AI (LLM)-Assisted Input File Design
Large Language Models (LLMs) can accelerate the process of creating and modifying WarpX input files and Python (PICMI) scripts. By providing an LLM-based coding assistant with WarpX documentation as context, users can describe a simulation setup in natural language and receive a draft parameter list file or Python script, ask for explanations of existing parameters, or request modifications to an existing configuration.
This workflow is equally applicable to:
WarpX parameter list files (parameter list files)

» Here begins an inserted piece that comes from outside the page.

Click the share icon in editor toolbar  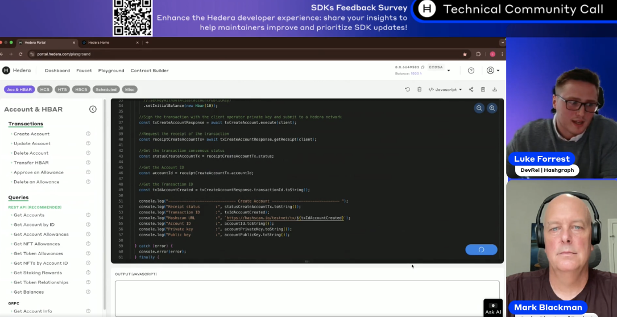pyautogui.click(x=471, y=89)
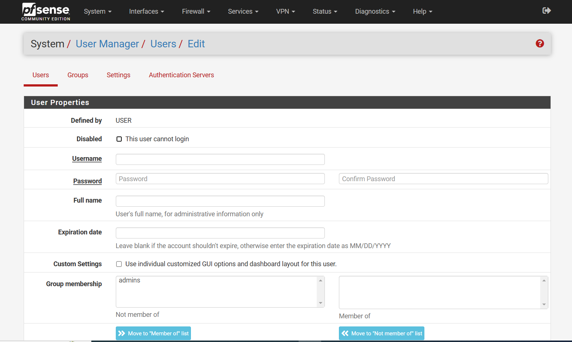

Python/PICMI scripts (Python scripts)
Note
LLM-generated input files and scripts should always be reviewed carefully before use. LLMs tend to hallucinate options that do not exist or might miss the mental context of your physics. The guide below tries to improve this situation by providing LLMs all WarpX examples and documentation automatically, but this remains an active and rapidly evolving field of tooling.
Validate physics parameters, boundary conditions, grid resolution, and numerical settings against your domain knowledge and the WarpX documentation.
Note
This section is not understood as an endorsement of any of any of the listed (or unlisted) coding assistants or MCP services. Contributions to this section documenting further services, clients, skills, etc are encouraged.
How It Works: MCP Servers
Model Context Protocol (MCP) servers are a standardized way to provide external context, such as library documentation, to LLM-based coding assistants. When an MCP server is configured, the assistant can query up-to-date WarpX documentation on demand, rather than relying solely on its training data.
Setting Up Context7 as an MCP Server
Context7 is a service that indexes open-source project documentation and serves it through the MCP protocol. WarpX documentation is available at:
When writing Python/PICMI scripts, users will also encounter pyAMReX APIs (e.g., for accessing mesh and particle data, callbacks, or custom field initialization):
pyAMReX: context7.com/amrex-codes/pyamrex
To configure Context7 for your coding assistant, see the Context7 documentation. Once connected, a coding assistant (Claude Code, Cursor, VS Code Copilot, Windsurf, etc.) can retrieve relevant sections of all the above projects in real time when helping you write or debug input files and PICMI scripts.
Tip
Some clients support optional API key authentication. See the Context7 client docs for details on API keys and OAuth options.
After creating a personal account, Context7 is free within limits for open source projects.
Best Practices
When working with LLM coding assistants, keep in mind that “most best practices are based on one constraint: [the] context window fills up fast, and performance degrades as it fills” (Claude Code Best Practices). Starting from examples and iterating incrementally as described below and making a plan with the LLM assistant helps keep sessions focused and productive.
Start from examples. Run your coding agent inside the WarpX source directory. Point the assistant to an existing input file or PICMI script from the
Examples/directory and ask it to adapt the setup to your needs.Iterate incrementally. Start with a minimal working configuration, verify it runs, then ask the assistant to add complexity (diagnostics, additional species, field solvers, etc.).
Cross-check with documentation. Use the assistant to look up parameter meanings and valid ranges in the WarpX docs, especially for numerical parameters like solvers, resolution, CFL, and filter settings.
Validate before production runs. Always run a short test simulation and inspect the output before committing to a large-scale run. The
Examples/directory contains analysis scripts that can serve as templates for validation.